In 2003, Kate Finn was reported to have died from orthorexia, a ‘modern-day eating disorder’. Coined by Dr. Steven Bratman, it refers to an obsession with health that can lead to mental and physical problems. While not an officially recognised eating disorder, orthorexia highlights the unfortunately ironic idea that a fixation on eating ‘right’ can lead to bad health through over-restriction of food groups and calories, and an obsession with perfection that can lead to self-punishment and can negatively affect relationships, interests, and self-esteem.
Cutting out foods is not new. Be it vegetarians with meat, Muslims with pork, Coeliacs with gluten, people have for a long time been fastidious with their food for health, political and/or religious reasons to name but a few. Orthorexia often starts out as a well-meaning attempt to get healthy, but it is the transition from cutting out one or two food groups—such as carbs—to cutting out so many that a person becomes malnourished, that makes it physically dangerous. But what fuels this fixation on perfect eating and the fear of ‘bad’ food?

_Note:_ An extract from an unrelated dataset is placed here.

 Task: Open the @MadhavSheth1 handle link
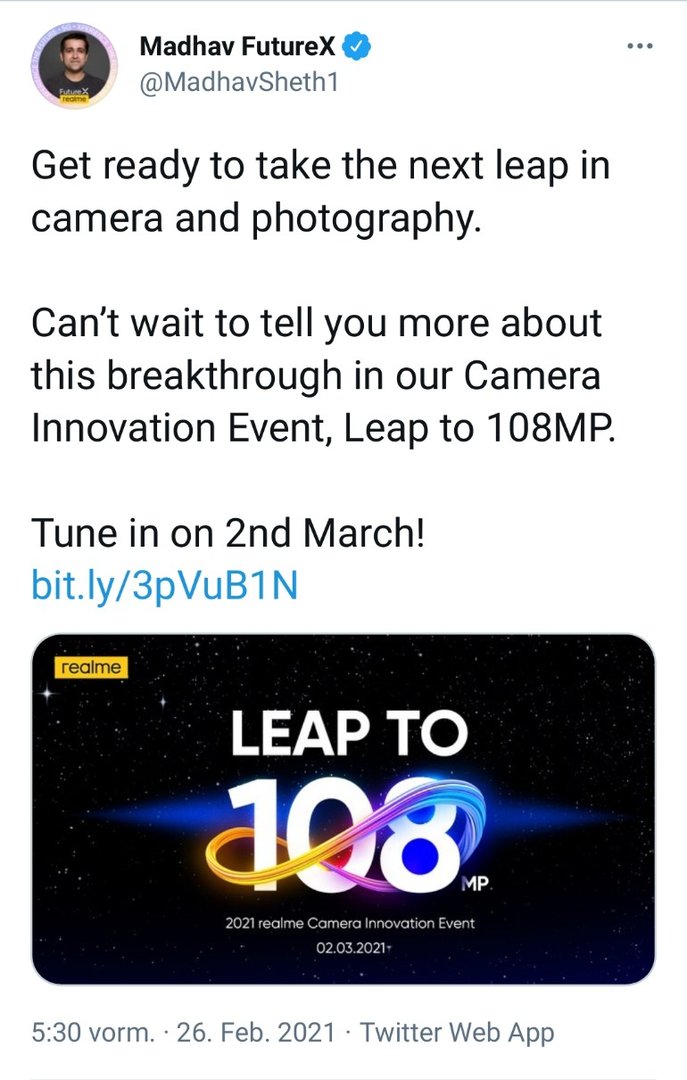coord(239,83)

That question takes us to the internet—that endless abyss of information, inspiration and desperation. In this particular case: Fitspiration, or #fitspo. The images are familiar—Victoria’s Secret models or headless, shredded bodies, oiled up and made of steel. The quotes vary—“unless you puke, faint, or die, keep going” to “skinny girls look good in clothes, fit girls look good naked.”
Instagram’s First Lady of fitness, Jen Selter (@jenselter), has over 7 million followers. If you haven’t heard of “the most famous bum on Instagram”, well, I think that title pretty much sums it up. Known for her super-toned figure and photos of her healthy lifestyle, Selter is a poster child of both the trend in curvy athletic bodies and of how social media created and creates celebrities based on looks. Consider Serena Williams’s Instagram account, which has only 2.1 million followers in comparison—perhaps it’s not legitimate athleticism and fitness that we are interested in, but pretty, filtered images of it.

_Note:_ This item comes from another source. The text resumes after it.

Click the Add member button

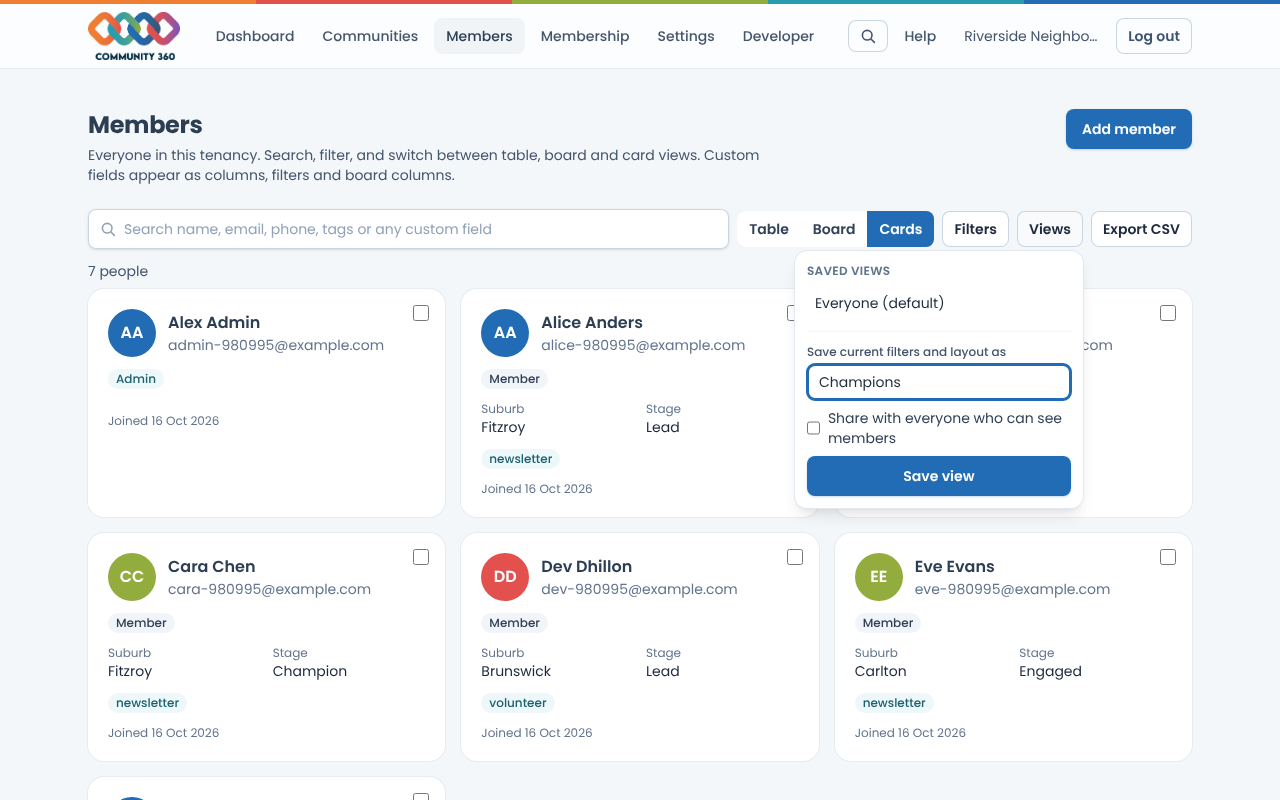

You could suggest that the rise of orthorexia stems from the ascending attraction of having a super-toned body, like the media representations and celebrity aspirations in previous years of size 0 models or Kim Kardashian, just with a different body type that cannot be achieved by surgery or starvation. But unlike them, super-fitness—and its risk of orthorexia—applies to men and women equally.
Consider marketing campaigns for protein powders and supplements. Aimed at men and driven by ‘gym culture’, selling aesthetic perfection under the smiling mask of good health. The products may be healthy but the messages… not so much. Perhaps comparing yourself with others can be used as a way to assess your accomplishments, but unfortunately, the marketing industry is using this to manipulate the public in a negative way. A sense of competitiveness with other people could very well contribute to that unhealthy mindset and to extreme behaviour. Without an end destination, being ‘fit’ can seem unattainable, and many are unaware of when to stop.
Orthorexia could be dismissed as a kind of ultimate first world problem, but the fact that reported cases are on the rise, and it is being talked about more and more recently, is surely cause for concern, regardless of whether it is an ‘official’ disorder or not. A difference with orthorexia is that its associated behaviours are socially acceptable, but the message here is certainly not that exercising, eating carefully, determination, working towards goals and looking after yourself are bad things!
The obsession and the fixation on ‘perfection’ are dangerous. And these just so happen to be augmented by media and marketing in a culture where too much is never enough; that is what makes it dangerous, and we must start taking it seriously.